Opini : Dr. Aswati Asri, S.Pd., M.Pd., Dosen Prodi Pendidikan Bahasa Makassar FBS UNM
Di tengah pesatnya perkembangan teknologi dan budaya populer, sastra sering kali dianggap hanya sebagai hiburan atau pelengkap dalam kehidupan intelektual. Pandangan ini sebenarnya mengabaikan fungsi sastra yang lebih mendasar. Sastra bukan sekadar cerita; ia adalah ruang penyimpanan ingatan kolektif, di mana manusia mencatat luka, ketidakadilan, harapan, dan perjuangan melawan berbagai bentuk penindasan.
Dalam konteks Indonesia saat ini, fenomena yang menarik adalah semakin banyaknya karya sastra yang mengangkat pengalaman trauma sosial, budaya, dan sejarah. Trauma tidak lagi dianggap sebagai pengalaman individu semata, melainkan sebagai pengalaman kolektif yang diwariskan dari satu generasi ke generasi berikutnya. Melalui tokoh-tokohnya, novel Indonesia menyuarakan mereka yang selama ini terpinggirkan: perempuan korban kekerasan, masyarakat adat yang kehilangan ruang hidupnya, serta individu-individu yang harus menghadapi sistem sosial yang tidak adil.
Karya-karya seperti Perempuan yang Menangis kepada Bulan Hitam karya Dian Purnomo, Di Bawah Bayang-Bayang Ode karya Sumiman Udu, dan Kalihara karya Jusiman Dessirua menunjukkan bahwa sastra Indonesia bergerak ke arah yang lebih humanis. Novel-novel tersebut tidak hanya menggambarkan penderitaan tokohnya, tetapi juga menunjukkan bagaimana manusia berusaha mempertahankan martabatnya melalui berbagai bentuk resistensi. Dalam perspektif psikologi sastra, trauma dan resistensi bukanlah dua fenomena yang terpisah, melainkan dua sisi dari pengalaman kemanusiaan yang saling berkaitan. Semakin besar luka yang dialami seseorang, semakin besar pula kemungkinan munculnya upaya untuk bertahan dan melawan.

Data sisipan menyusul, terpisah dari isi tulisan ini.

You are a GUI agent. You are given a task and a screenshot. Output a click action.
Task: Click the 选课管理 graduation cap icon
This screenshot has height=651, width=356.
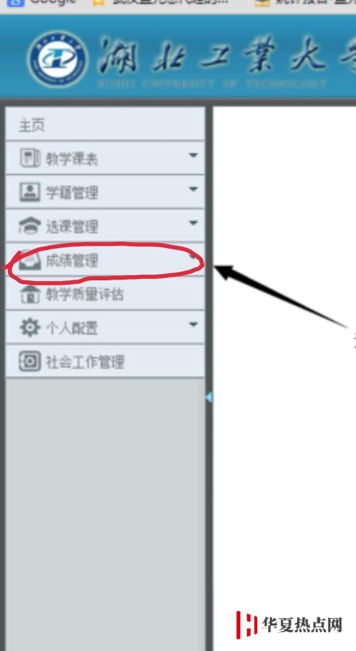coord(30,226)
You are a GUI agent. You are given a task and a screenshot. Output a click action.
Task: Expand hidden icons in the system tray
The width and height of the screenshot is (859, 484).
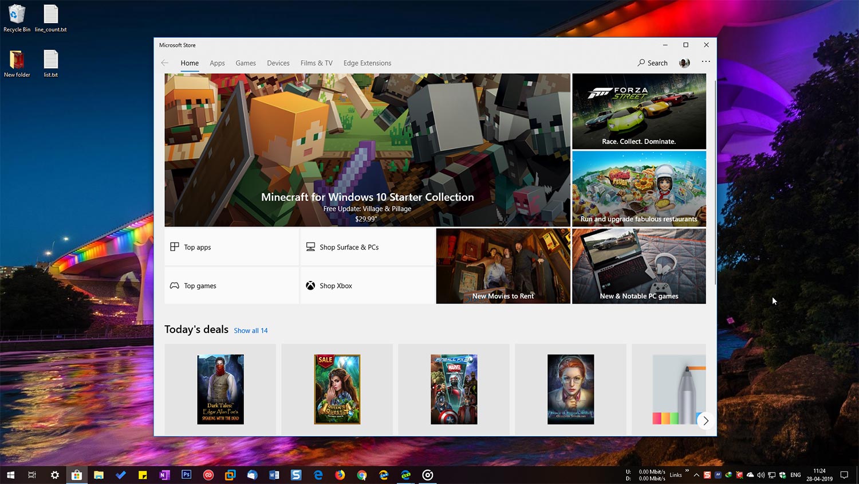point(696,475)
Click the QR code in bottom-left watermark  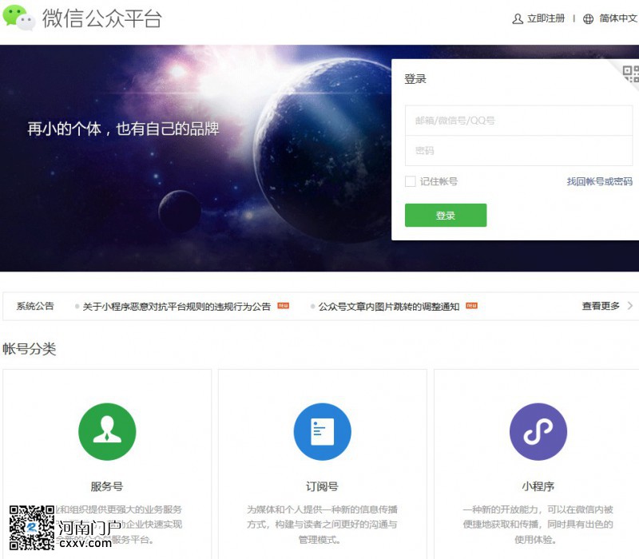tap(31, 528)
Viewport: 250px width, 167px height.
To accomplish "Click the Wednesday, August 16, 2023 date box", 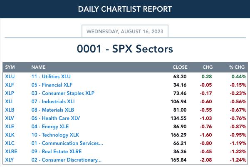I will 125,31.
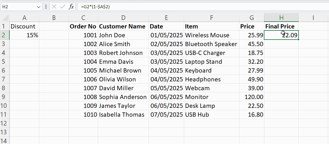329x144 pixels.
Task: Click inside the Name Box showing H2
Action: click(18, 7)
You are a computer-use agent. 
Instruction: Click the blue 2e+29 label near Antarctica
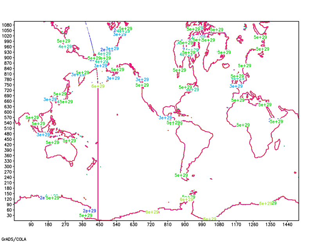point(89,211)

Sastra memiliki kemampuan yang tidak dimiliki oleh data statistik atau laporan ilmiah. Sastra mampu menyajikan pengalaman emosional secara langsung kepada pembaca. Ketika pembaca mengikuti perjalanan seorang tokoh yang mengalami kekerasan, kehilangan, atau pengasingan, pembaca tidak hanya mengetahui peristiwa tersebut, tetapi juga merasakan dampak psikologisnya. Di sinilah sastra berfungsi sebagai medium empati. Ia menghubungkan pengalaman individu dengan kesadaran sosial yang lebih luas.
Oleh karena itu, membaca sastra sebenarnya adalah aktivitas kemanusiaan. Melalui sastra, masyarakat belajar memahami bahwa di balik setiap konflik terdapat manusia yang terluka; di balik setiap ketidakadilan terdapat suara-suara yang selama ini dibungkam. Sastra mengajarkan bahwa penyembuhan tidak selalu hadir melalui pelupaan, melainkan melalui keberanian untuk mengingat dan menceritakan kembali pengalaman yang menyakitkan.
Dalam dunia pendidikan, fungsi ini menjadi semakin penting. Pembelajaran sastra tidak seharusnya berhenti pada identifikasi unsur intrinsik atau analisis struktur cerita semata. Sastra perlu diposisikan sebagai sarana membangun kesadaran kritis, kecerdasan emosional, dan kepekaan sosial peserta didik. Ketika siswa diajak memahami trauma, ketahanan, dan perjuangan tokoh-tokoh sastra, mereka sebenarnya sedang belajar memahami kompleksitas kehidupan manusia.
Pada akhirnya, ukuran kemajuan sebuah bangsa tidak hanya ditentukan oleh pembangunan fisik dan pertumbuhan ekonomi, tetapi juga oleh kemampuannya merawat ingatan kolektif dan menghargai pengalaman kemanusiaan warganya. Dalam hal ini, sastra memiliki peran yang sangat strategis. Sastra menjadi jembatan antara masa lalu dan masa depan, antara luka dan harapan, antara trauma dan rekonsiliasi.